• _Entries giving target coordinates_
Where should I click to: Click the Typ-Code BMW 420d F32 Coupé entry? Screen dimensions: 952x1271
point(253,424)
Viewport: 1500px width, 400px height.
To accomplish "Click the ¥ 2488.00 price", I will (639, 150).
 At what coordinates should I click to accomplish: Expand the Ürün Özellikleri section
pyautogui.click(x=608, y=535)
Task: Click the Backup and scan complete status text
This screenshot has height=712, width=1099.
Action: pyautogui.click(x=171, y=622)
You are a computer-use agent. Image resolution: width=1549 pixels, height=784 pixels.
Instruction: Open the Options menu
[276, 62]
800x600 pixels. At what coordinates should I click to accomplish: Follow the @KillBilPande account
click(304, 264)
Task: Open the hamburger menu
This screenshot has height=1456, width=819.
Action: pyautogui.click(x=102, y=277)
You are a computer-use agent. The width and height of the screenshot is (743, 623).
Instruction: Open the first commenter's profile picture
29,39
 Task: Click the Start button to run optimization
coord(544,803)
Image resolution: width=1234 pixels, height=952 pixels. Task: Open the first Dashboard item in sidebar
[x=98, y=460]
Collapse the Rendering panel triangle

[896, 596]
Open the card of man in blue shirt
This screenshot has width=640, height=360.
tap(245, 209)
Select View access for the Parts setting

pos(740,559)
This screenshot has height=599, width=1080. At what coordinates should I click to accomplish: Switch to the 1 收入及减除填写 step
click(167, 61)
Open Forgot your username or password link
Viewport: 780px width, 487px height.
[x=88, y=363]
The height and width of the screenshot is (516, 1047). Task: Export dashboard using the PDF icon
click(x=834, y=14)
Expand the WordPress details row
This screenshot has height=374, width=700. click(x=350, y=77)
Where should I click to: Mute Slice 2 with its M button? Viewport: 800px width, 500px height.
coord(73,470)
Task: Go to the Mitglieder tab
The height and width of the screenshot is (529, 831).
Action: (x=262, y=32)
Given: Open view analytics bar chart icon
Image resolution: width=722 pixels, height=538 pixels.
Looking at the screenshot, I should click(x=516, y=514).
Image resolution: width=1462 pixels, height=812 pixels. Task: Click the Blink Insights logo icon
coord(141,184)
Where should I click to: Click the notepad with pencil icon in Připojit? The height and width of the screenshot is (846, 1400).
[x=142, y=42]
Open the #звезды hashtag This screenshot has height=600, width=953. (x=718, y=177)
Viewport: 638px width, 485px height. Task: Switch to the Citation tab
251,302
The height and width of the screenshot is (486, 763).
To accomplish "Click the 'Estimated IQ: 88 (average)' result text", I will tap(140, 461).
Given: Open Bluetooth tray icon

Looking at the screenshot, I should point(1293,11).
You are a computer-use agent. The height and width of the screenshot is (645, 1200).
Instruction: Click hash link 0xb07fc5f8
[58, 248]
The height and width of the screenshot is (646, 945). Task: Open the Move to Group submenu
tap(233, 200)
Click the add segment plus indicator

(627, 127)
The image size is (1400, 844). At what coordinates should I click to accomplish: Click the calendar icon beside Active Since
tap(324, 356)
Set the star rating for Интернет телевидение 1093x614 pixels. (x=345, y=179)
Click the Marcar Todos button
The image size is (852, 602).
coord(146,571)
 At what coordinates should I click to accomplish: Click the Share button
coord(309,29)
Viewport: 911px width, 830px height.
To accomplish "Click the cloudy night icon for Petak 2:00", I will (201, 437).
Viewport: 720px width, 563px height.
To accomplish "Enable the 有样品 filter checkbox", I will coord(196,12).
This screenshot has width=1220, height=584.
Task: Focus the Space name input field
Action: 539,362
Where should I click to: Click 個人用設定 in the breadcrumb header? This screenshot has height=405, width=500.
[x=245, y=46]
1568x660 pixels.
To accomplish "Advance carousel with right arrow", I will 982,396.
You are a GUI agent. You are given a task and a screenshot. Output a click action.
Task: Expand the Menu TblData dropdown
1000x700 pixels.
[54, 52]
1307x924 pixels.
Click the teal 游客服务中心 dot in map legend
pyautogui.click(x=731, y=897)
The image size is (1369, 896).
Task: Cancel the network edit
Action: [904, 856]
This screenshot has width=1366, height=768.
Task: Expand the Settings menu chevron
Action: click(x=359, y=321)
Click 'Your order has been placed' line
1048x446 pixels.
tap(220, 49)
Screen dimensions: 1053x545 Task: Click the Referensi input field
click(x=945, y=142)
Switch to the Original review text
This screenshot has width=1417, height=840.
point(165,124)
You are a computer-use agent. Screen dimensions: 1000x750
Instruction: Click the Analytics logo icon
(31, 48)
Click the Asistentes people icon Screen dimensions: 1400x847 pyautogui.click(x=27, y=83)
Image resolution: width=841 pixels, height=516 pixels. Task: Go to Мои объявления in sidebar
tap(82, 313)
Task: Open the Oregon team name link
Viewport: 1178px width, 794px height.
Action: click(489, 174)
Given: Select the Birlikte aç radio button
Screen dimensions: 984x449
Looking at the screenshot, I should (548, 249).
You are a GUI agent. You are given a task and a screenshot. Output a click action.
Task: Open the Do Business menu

• _PROBLEM DETAILS_
Reproduce each of the rows above without changing a single character.

• _RESULT FOR THIS EXERCISE_
Where should I click to: Click the Typ-Code BMW 420d F32 Coupé entry? Screen dimensions: 952x1271
point(253,424)
Viewport: 1500px width, 400px height.
To accomplish "Click the ¥ 2488.00 price", I will (639, 150).
 At what coordinates should I click to accomplish: Expand the Ürün Özellikleri section
pyautogui.click(x=608, y=535)
Task: Click the Backup and scan complete status text
This screenshot has height=712, width=1099.
Action: pyautogui.click(x=171, y=622)
You are a computer-use agent. Image resolution: width=1549 pixels, height=784 pixels.
Instruction: Open the Options menu
[276, 62]
800x600 pixels. At what coordinates should I click to accomplish: Follow the @KillBilPande account
click(304, 264)
Task: Open the hamburger menu
This screenshot has height=1456, width=819.
Action: pyautogui.click(x=102, y=277)
You are a computer-use agent. The width and height of the screenshot is (743, 623).
Instruction: Open the first commenter's profile picture
29,39
 Task: Click the Start button to run optimization
coord(544,803)
Image resolution: width=1234 pixels, height=952 pixels. Task: Open the first Dashboard item in sidebar
[x=98, y=460]
Collapse the Rendering panel triangle

[896, 596]
Open the card of man in blue shirt
This screenshot has width=640, height=360.
tap(245, 209)
Select View access for the Parts setting

pos(740,559)
This screenshot has height=599, width=1080. At what coordinates should I click to accomplish: Switch to the 1 收入及减除填写 step
click(167, 61)
Open Forgot your username or password link
Viewport: 780px width, 487px height.
[x=88, y=363]
The height and width of the screenshot is (516, 1047). Task: Export dashboard using the PDF icon
click(x=834, y=14)
Expand the WordPress details row
This screenshot has height=374, width=700. click(x=350, y=77)
Where should I click to: Mute Slice 2 with its M button? Viewport: 800px width, 500px height.
coord(73,470)
Task: Go to the Mitglieder tab
The height and width of the screenshot is (529, 831).
Action: (x=262, y=32)
Given: Open view analytics bar chart icon
Image resolution: width=722 pixels, height=538 pixels.
Looking at the screenshot, I should click(x=516, y=514).
Image resolution: width=1462 pixels, height=812 pixels. Task: Click the Blink Insights logo icon
coord(141,184)
Where should I click to: Click the notepad with pencil icon in Připojit? The height and width of the screenshot is (846, 1400).
[x=142, y=42]
Open the #звезды hashtag This screenshot has height=600, width=953. (x=718, y=177)
Viewport: 638px width, 485px height. Task: Switch to the Citation tab
251,302
The height and width of the screenshot is (486, 763).
To accomplish "Click the 'Estimated IQ: 88 (average)' result text", I will tap(140, 461).
Given: Open Bluetooth tray icon

Looking at the screenshot, I should point(1293,11).
You are a computer-use agent. The height and width of the screenshot is (645, 1200).
Instruction: Click hash link 0xb07fc5f8
[58, 248]
The height and width of the screenshot is (646, 945). Task: Open the Move to Group submenu
tap(233, 200)
Click the add segment plus indicator

(627, 127)
The image size is (1400, 844). At what coordinates should I click to accomplish: Click the calendar icon beside Active Since
tap(324, 356)
Set the star rating for Интернет телевидение 1093x614 pixels. (x=345, y=179)
Click the Marcar Todos button
The image size is (852, 602).
coord(146,571)
 At what coordinates should I click to accomplish: Click the Share button
coord(309,29)
Viewport: 911px width, 830px height.
To accomplish "Click the cloudy night icon for Petak 2:00", I will (201, 437).
Viewport: 720px width, 563px height.
To accomplish "Enable the 有样品 filter checkbox", I will coord(196,12).
This screenshot has width=1220, height=584.
Task: Focus the Space name input field
Action: 539,362
Where should I click to: Click 個人用設定 in the breadcrumb header? This screenshot has height=405, width=500.
[x=245, y=46]
1568x660 pixels.
To accomplish "Advance carousel with right arrow", I will 982,396.
You are a GUI agent. You are given a task and a screenshot. Output a click action.
Task: Expand the Menu TblData dropdown
1000x700 pixels.
[54, 52]
1307x924 pixels.
Click the teal 游客服务中心 dot in map legend
pyautogui.click(x=731, y=897)
The image size is (1369, 896).
Task: Cancel the network edit
Action: [904, 856]
This screenshot has width=1366, height=768.
Task: Expand the Settings menu chevron
Action: click(x=359, y=321)
Click 'Your order has been placed' line
1048x446 pixels.
tap(220, 49)
Screen dimensions: 1053x545 Task: Click the Referensi input field
click(x=945, y=142)
Switch to the Original review text
This screenshot has width=1417, height=840.
point(165,124)
You are a computer-use agent. Screen dimensions: 1000x750
Instruction: Click the Analytics logo icon
(31, 48)
Click the Asistentes people icon Screen dimensions: 1400x847 pyautogui.click(x=27, y=83)
Image resolution: width=841 pixels, height=516 pixels. Task: Go to Мои объявления in sidebar
tap(82, 313)
Task: Open the Oregon team name link
Viewport: 1178px width, 794px height.
Action: click(489, 174)
Given: Select the Birlikte aç radio button
Screen dimensions: 984x449
Looking at the screenshot, I should (548, 249).
You are a GUI agent. You are given a task and a screenshot. Output a click action.
Task: Open the Do Business menu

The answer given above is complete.